Earlier schools of economic thought had given little systematic attention to this problem. The classicists were too preoccupied with questions of long-period economic growth to concern themselves directly with short-period instability; in any event - apart from the post-Napoleonic war years - the matter was not of major significance in their day and age. Marx came closer to Keynesian concerns but his work was always overlaid with the prejudgement that the downfall of capitalism was inevitable; in his view widespread fluctuations were the result of an incurable malignancy within the capitalist system. Though some neoclassical writers made reference to 'industrial fluctuations' and to the 'inconstancy of employment', they were far more interested in the forces influencing output in particular markets than in those governing the output of the economy as a whole.

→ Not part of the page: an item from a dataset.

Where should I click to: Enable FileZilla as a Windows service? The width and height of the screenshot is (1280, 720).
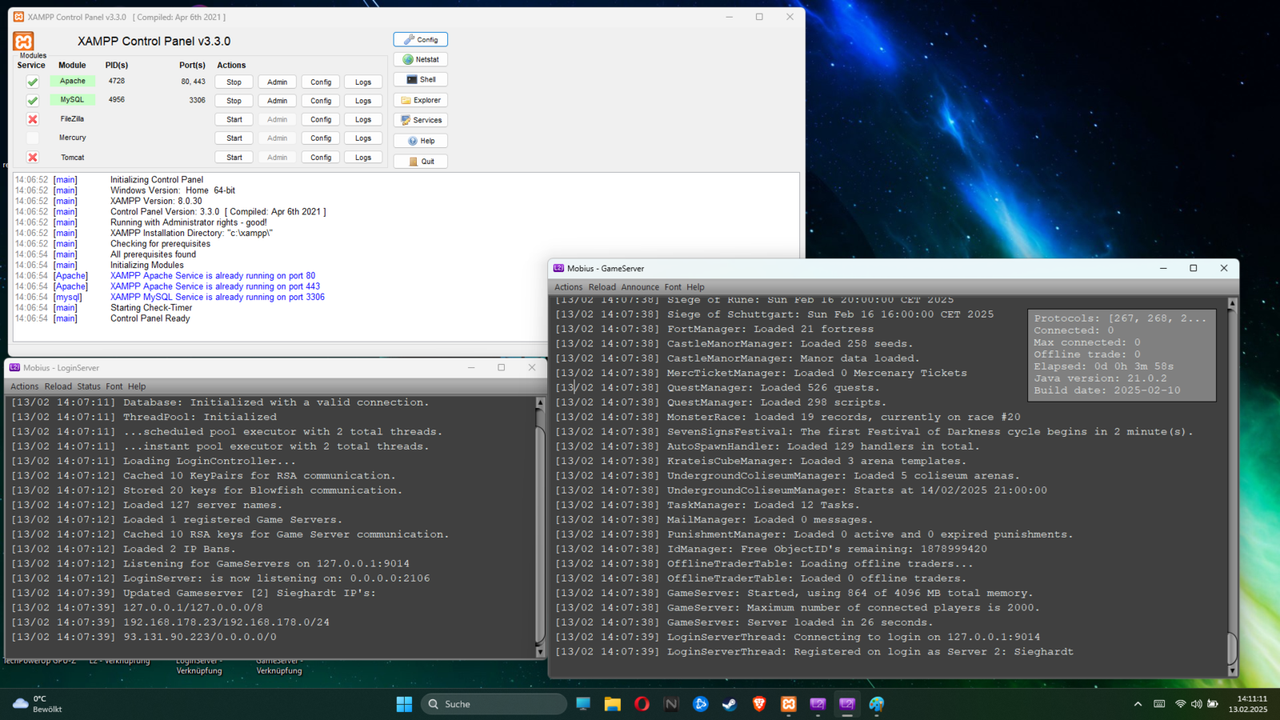click(x=31, y=118)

Moreover, they were persuaded that full employment was the long-run equilibrium position toward which the economy naturally gravitated and their analysis was built on this premiss.Even before his doubts about neo-classical presuppositions had crystallized, Keynes was suspicious of this attitude -'in the long run,' he observed, 'we are all dead'. As his thought took shape in the General Theory, economic analysis was reconstructed to bring short-period aggregative problems to the centre of the stage. The microeconomic questions around which the neo-classical tradition had been organized were pushed toward the wings. At the same time, Keynes was at pains to dissociate his position from the Marxist contention that capitalism was doomed. The essentials of the system, he maintained, could be preserved if reforms were
made in time.
An unregulated capitalism, however, was incompatible with the maintenance of full employment and economic stability.Keynes had moved part way towards this conclusion in the mid-1920s with the recognition that conventional laissez-faire was inadequate to the increasingly complex problems of industrialized societies. But his thought was then still in the mould of Marshallian neo-classicism. The writing of the General Theory in the early 1930s was, as he described it, 'a struggle of escape from habitual modes of thought and expression'3 - a struggle made more difficult because 'I myself held with conviction for many years the theories which I now attack....'4 His professional upbringing had taught him to respect the analytical strengths of the neo-classical theory and alerted him to the sources of its staying power. As an elegant logical structure, it had an unquestioned appeal. Nevertheless, the neo-classical system (which in the General Theory he referred to as 'classical theory') Keynes held to represent 'the way in which we should like our Economy to behave. But to assume that it actually does so is to assume our difficulties away.'5
While Keynes declared war on the aggregative strand of the neo-classical tradition, it was not his objective to re-write neo-classical micro-economics. Apart from expressing reservations about its postulates on the degree of competition and their relevance to the prevailing market structure, he largely by-passed this component of the neoclassical model.